Been messing with that code you posted.

It seems that it goes a bit pear shaped if the rotation angle is > 45deg.

Just added a few prints etc... (inside def warp to display the angles and b_cent)

Test 1 :

``````>>>
Using Rotation 44.5, Shift [1000, 2000]
Array A
[[ 1. 1.]
[ 2. 2.]
[ 3. 3.]
[ 4. 4.]]
Array B
[[-0.01851178 -2.12123957]
[-0.00617059 -0.70707986]
[ 0.00617059 0.70707986]
[ 0.01851178 2.12123957]]
Array C
[[ 999.98148822 1997.87876043]
[ 999.99382941 1999.29292014]
[ 1000.00617059 2000.70707986]
[ 1000.01851178 2002.12123957]]
inWarp - Slope A 45.0, B 89.5, D 44.5
Shifts [ 0. 0.]
Warp A -> B
[[-0.01851178 -2.12123957]
[-0.00617059 -0.70707986]
[ 0.00617059 0.70707986]
[ 0.01851178 2.12123957]]
inWarp - Slope A 45.0, B 89.5, D 44.5
Shifts [ 1000. 2000.]
Warp A -> C
[[ 999.98148822 1997.87876043]
[ 999.99382941 1999.29292014]
[ 1000.00617059 2000.70707986]
[ 1000.01851178 2002.12123957]]
inWarp - Slope A 89.5, B 89.5, D 1.67688085639e-12
Shifts [ 1000. 2000.]
Warp B -> C
[[ 999.98148822 1997.87876043]
[ 999.99382941 1999.29292014]
[ 1000.00617059 2000.70707986]
[ 1000.01851178 2002.12123957]]
inWarp - Slope A 89.5, B 45.0, D -44.5
Shifts [ 2.5 2.5]
Warp C -> A
[[ 1. 1.]
[ 2. 2.]
[ 3. 3.]
[ 4. 4.]]
>>>‍‍‍‍‍‍‍‍‍‍‍‍‍‍‍‍‍‍‍‍‍‍‍‍‍‍‍‍‍‍‍‍‍‍‍‍‍‍‍‍‍‍‍‍‍‍``````

Test 2 :

``````>>>
Using Rotation 45.5, Shift [1000, 2000]
Array A
[[ 1.  1.]
[ 2.  2.]
[ 3.  3.]
[ 4.  4.]]
Array B
[[ 0.01851178 -2.12123957]
[ 0.00617059 -0.70707986]
[-0.00617059  0.70707986]
[-0.01851178  2.12123957]]
Array C
[[ 1000.01851178  1997.87876043]
[ 1000.00617059  1999.29292014]
[  999.99382941  2000.70707986]
[  999.98148822  2002.12123957]]
inWarp - Slope A 45.0, B -89.5, D -134.5
Shifts [ 0.  0.]
Warp A -> B
[[-0.01851178  2.12123957]
[-0.00617059  0.70707986]
[ 0.00617059 -0.70707986]
[ 0.01851178 -2.12123957]]
inWarp - Slope A 45.0, B -89.5, D -134.5
Shifts [ 1000.  2000.]
Warp A -> C
[[  999.98148822  2002.12123957]
[  999.99382941  2000.70707986]
[ 1000.00617059  1999.29292014]
[ 1000.01851178  1997.87876043]]
inWarp - Slope A -89.5, B -89.5, D -1.67688085639e-12
Shifts [ 1000.  2000.]
Warp B -> C
[[ 1000.01851178  1997.87876043]
[ 1000.00617059  1999.29292014]
[  999.99382941  2000.70707986]
[  999.98148822  2002.12123957]]
inWarp - Slope A -89.5, B 45.0, D 134.5
Shifts [ 2.5  2.5]
Warp C -> A
[[ 4.  4.]
[ 3.  3.]
[ 2.  2.]
[ 1.  1.]]
>>> ‍‍‍‍‍‍‍‍‍‍‍‍‍‍‍‍‍‍‍‍‍‍‍‍‍‍‍‍‍‍‍‍‍‍‍‍‍‍‍‍‍‍‍‍‍‍``````

You see everything gets neatly reversed. And the shifts from C -> A don't look right.

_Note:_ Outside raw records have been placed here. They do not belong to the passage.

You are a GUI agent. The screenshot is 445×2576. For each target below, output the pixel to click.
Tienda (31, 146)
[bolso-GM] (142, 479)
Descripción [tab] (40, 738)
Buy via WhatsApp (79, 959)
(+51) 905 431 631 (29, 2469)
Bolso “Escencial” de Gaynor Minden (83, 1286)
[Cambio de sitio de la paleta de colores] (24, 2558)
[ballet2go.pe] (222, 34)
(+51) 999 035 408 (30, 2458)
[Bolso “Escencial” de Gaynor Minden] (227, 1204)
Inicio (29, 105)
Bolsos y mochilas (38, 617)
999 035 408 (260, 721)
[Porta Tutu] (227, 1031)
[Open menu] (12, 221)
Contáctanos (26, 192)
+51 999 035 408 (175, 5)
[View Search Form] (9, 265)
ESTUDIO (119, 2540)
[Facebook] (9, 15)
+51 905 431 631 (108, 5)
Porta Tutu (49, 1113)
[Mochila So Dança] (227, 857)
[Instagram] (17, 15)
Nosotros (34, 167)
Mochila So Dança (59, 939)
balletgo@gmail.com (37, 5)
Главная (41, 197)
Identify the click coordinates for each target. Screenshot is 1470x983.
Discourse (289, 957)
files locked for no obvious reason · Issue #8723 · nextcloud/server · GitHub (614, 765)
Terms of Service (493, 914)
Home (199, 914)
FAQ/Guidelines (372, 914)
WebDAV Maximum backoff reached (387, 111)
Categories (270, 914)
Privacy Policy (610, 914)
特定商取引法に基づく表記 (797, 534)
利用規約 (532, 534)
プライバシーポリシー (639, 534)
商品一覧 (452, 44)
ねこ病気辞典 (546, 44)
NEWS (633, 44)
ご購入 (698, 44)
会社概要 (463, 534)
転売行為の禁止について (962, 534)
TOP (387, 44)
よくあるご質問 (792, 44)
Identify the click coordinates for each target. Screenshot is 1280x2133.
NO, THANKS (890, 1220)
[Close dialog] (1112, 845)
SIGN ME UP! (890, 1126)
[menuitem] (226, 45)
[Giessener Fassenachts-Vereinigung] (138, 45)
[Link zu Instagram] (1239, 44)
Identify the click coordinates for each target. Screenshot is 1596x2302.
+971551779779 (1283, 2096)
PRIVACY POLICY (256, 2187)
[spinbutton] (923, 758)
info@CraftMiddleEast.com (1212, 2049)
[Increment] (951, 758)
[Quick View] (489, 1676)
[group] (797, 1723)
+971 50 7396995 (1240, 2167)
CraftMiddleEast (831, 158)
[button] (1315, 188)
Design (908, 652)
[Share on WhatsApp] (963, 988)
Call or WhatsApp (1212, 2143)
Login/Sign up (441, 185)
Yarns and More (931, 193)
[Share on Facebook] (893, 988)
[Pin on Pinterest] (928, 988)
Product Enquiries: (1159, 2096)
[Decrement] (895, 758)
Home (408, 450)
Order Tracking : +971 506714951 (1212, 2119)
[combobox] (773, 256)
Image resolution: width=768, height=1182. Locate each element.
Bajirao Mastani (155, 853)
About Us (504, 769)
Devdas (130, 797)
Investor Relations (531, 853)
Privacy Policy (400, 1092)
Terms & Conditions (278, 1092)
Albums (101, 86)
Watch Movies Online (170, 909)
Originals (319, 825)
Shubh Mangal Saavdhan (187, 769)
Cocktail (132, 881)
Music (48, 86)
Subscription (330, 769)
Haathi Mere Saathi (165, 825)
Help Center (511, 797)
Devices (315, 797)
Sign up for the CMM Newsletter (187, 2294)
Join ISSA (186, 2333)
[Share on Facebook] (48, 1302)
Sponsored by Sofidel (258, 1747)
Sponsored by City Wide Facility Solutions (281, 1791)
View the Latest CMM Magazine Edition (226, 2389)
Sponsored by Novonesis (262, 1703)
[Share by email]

B -> C always works, because that's just a shift and no rotation.

Thanks for your cooperation and work on this so far.

Neil

MVP Legendary Contributor

Neil... as I said... stripped down illustrative examples... not full all-encompassing working code   (b-c has a rotation... it is just 0... of course there is 90-angle to look at.)

I have to finish my sabbatical report by Friday, ergo, some of the others that have viewed the thread are free to leap in... (we know who you are... we know you can do it)

MVP Frequent Contributor

Sorry Dan, better let you get on with it...

MVP Frequent Contributor

Dan_Patterson‌ could I try to revive your interest in this?

Hopefully you are now close to your "archive" and ready to share some of that mathematical wizardry from yourself or Bill Huber.